And because Donald Trump the candidate appears likely to become the nominee of the Grand Old Party of Abraham Lincoln and Ronald Reagan, we owe it to ourselves to ask in what sense and for whom he represents a triumph.

One thinks of a segment of the American population angered by the Obama years and feeling vengeful.

One thinks of the white supremacist, segregationist, nativist strain represented by the Ku Klux Klan leader whose noisy support Trump was so hesitant to reject last week and for whose constituency Trump may be a make-or-break candidate.

And one easily gets the sense, when trying to take seriously what little is known about the Trump platform, of a country turning in on itself, walling itself in, and ultimately impoverishing itself by chasing away the Chinese, Muslims, Mexicans, and others who have contributed to the vast melting pot that the most globalized country on the planet has alchemized, in Silicon Valley and elsewhere, into prodigious wealth.

But, as is so often the case with the United States, there is in the Trump phenomenon an element that extends beyond the American national scene.

And one is tempted to ask whether Trumpism might not also be the harbinger—or perhaps even the apotheosis—of a truly new episode in world politics.
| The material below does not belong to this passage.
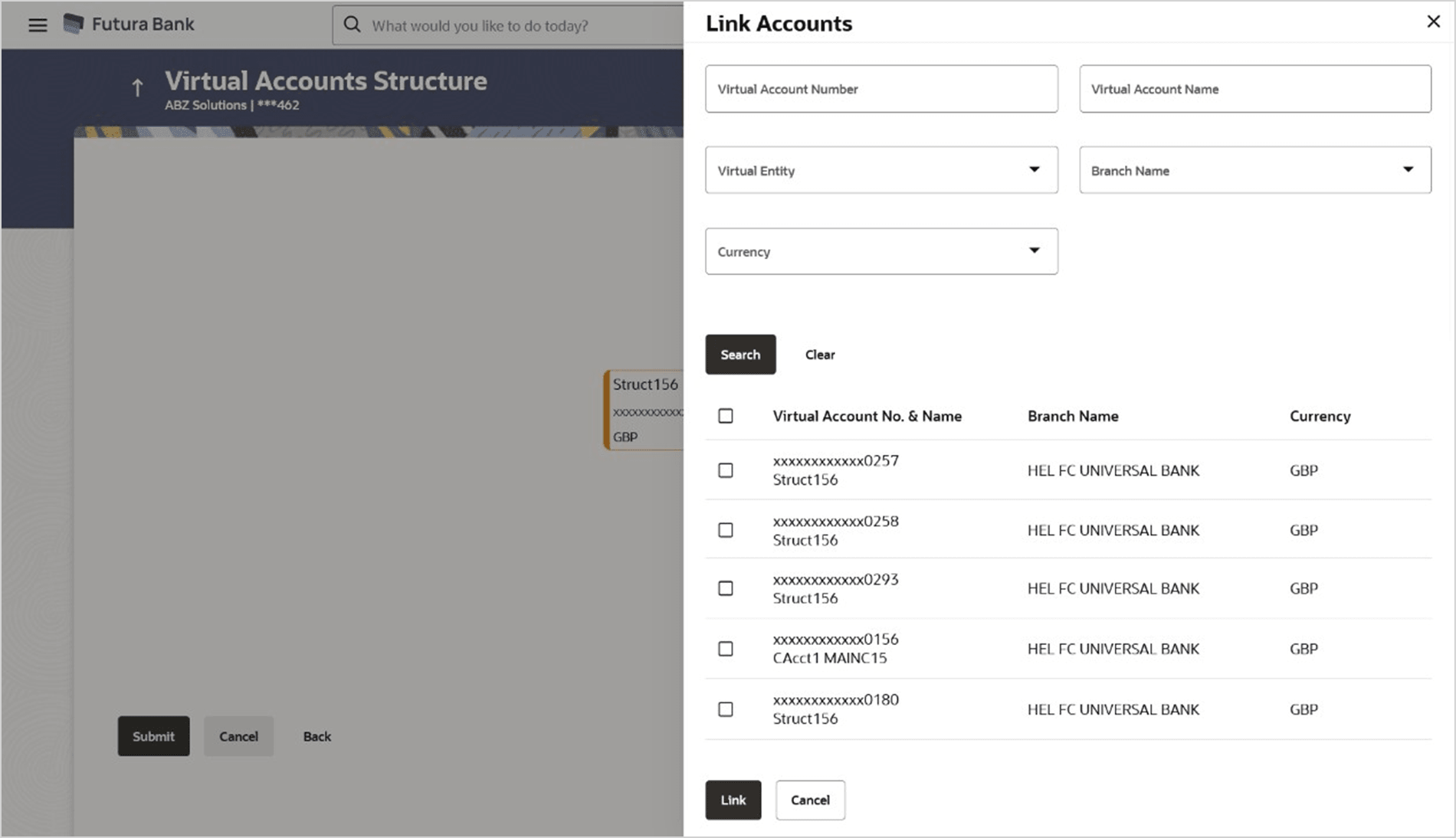The image size is (1456, 838).
Task: Check the select-all accounts checkbox
Action: pyautogui.click(x=725, y=415)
I watch the head of this Las Vegas croupier, this kitschy carnival performer, coiffed and botoxed, drifting from one television camera to another with his fleshy mouth perpetually half-open: you never know whether those exposed teeth are signs of having drunk or eaten too much or whether they might indicate that he means to eat you next.

I listen to his swearing, his crude speech, his pathetic hatred of women, whom he describes, depending on his mood, as bitches, pigs, or disgusting animals.

I hear his smutty jokes in which the careful language of politics has been pushed aside in favor of supposedly authentic popular speech at its most elemental, which apparently is the language spoken by the organs located in the pants. ISIS? We’re not going to make war against it, we’re going to “kick its ass.” Marco Rubio’s remark about his small hands? The rest is not so small, “I guarantee you.”

And there is the worship of money and the contempt that accompanies it, which have become, in the mouth of the serially bankrupt billionaire and con artist with possible ties to the mob, the bottom line of the American creed.

And then there is the impression one gets of mental junk food full of fatty thoughts that threaten to crowd out the lighter cosmopolitan flavors contributed by the myriad traditions and practices that have formed the great American pastoral.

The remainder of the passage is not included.